Challenge: Copy everything from the line containing "Given: Open chart settings gear icon" down to the line containing "coord(159,56)", both included. Leave the pictures out of your copy.

#### Supplied material ####

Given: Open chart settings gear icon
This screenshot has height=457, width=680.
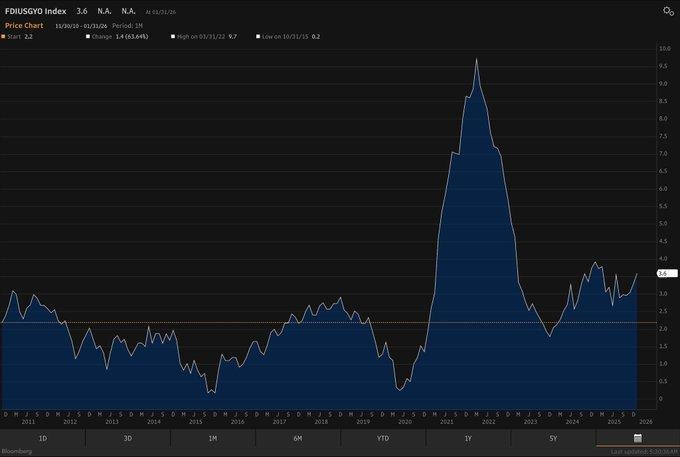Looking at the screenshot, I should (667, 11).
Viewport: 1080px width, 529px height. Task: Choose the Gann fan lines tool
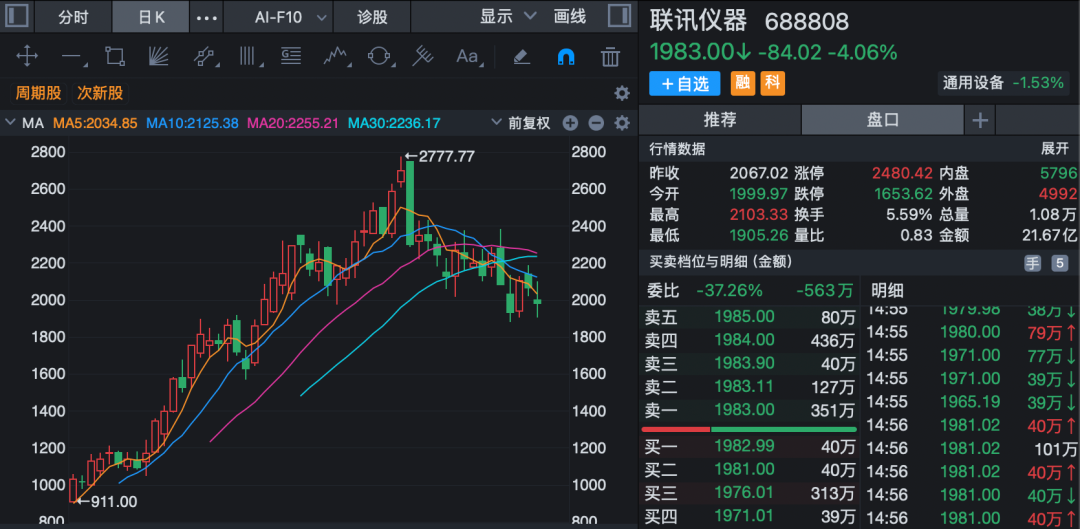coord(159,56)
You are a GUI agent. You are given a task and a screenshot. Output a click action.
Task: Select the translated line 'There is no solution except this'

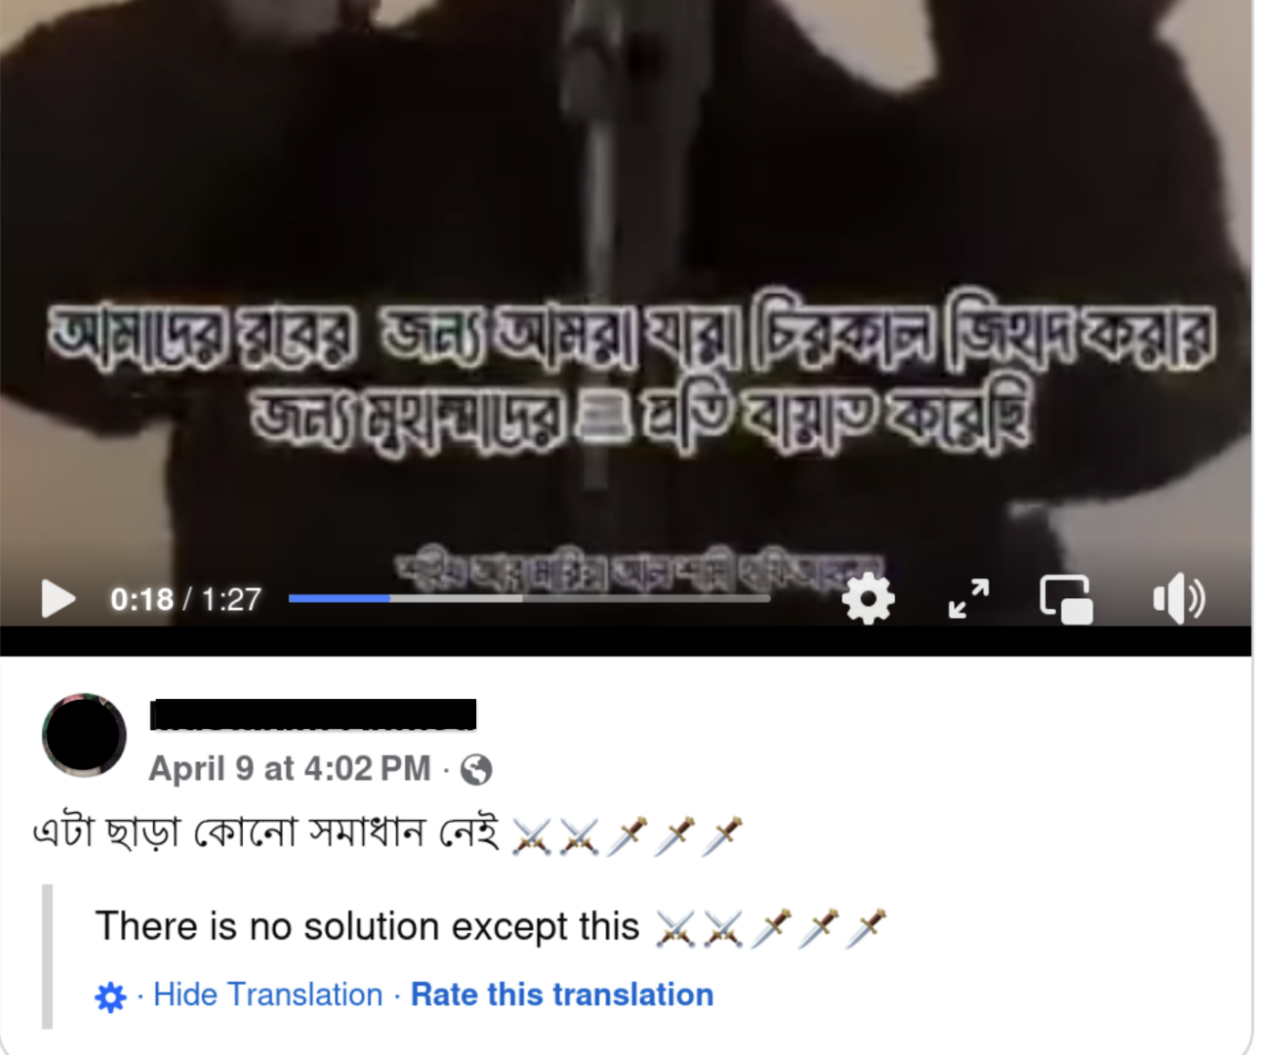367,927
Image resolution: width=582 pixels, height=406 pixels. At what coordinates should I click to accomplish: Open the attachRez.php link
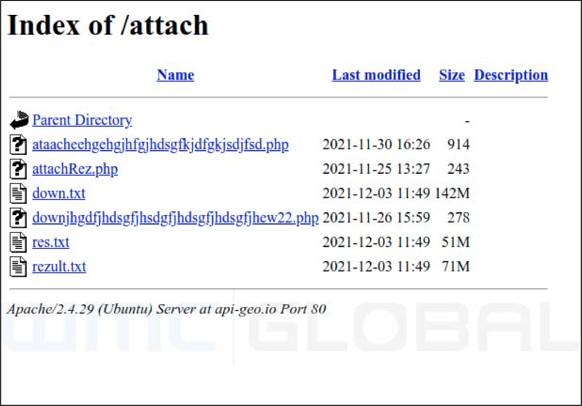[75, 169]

####
#### Supplied material ####

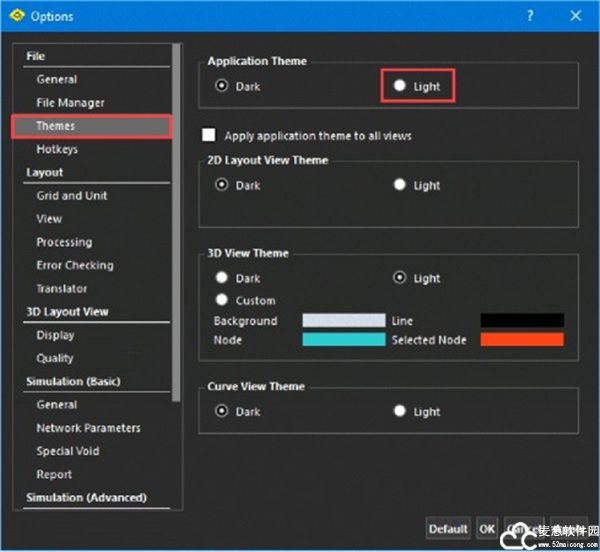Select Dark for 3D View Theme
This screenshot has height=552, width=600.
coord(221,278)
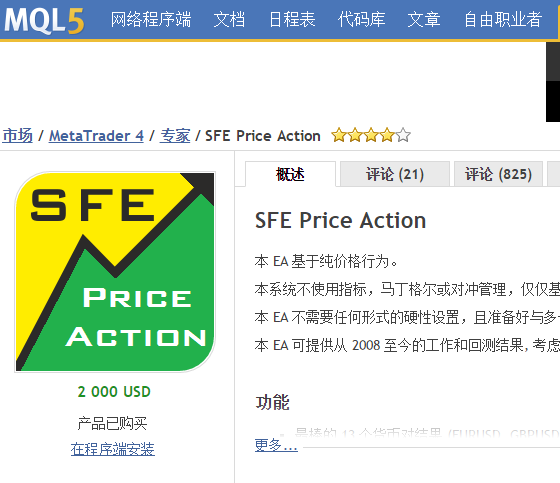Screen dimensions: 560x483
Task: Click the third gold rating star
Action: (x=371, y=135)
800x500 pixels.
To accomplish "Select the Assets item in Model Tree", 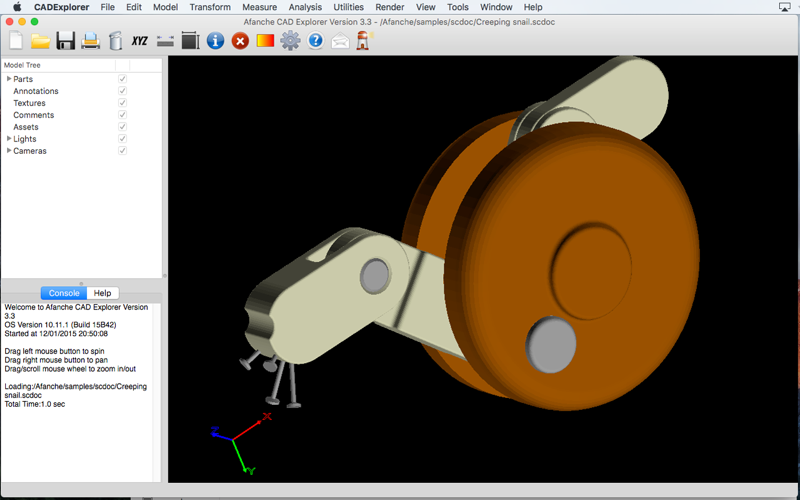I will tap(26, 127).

####

Solution below:
Given: Open chart settings gear icon
This screenshot has height=457, width=680.
Looking at the screenshot, I should (667, 11).
Viewport: 1080px width, 529px height. Task: Choose the Gann fan lines tool
coord(159,56)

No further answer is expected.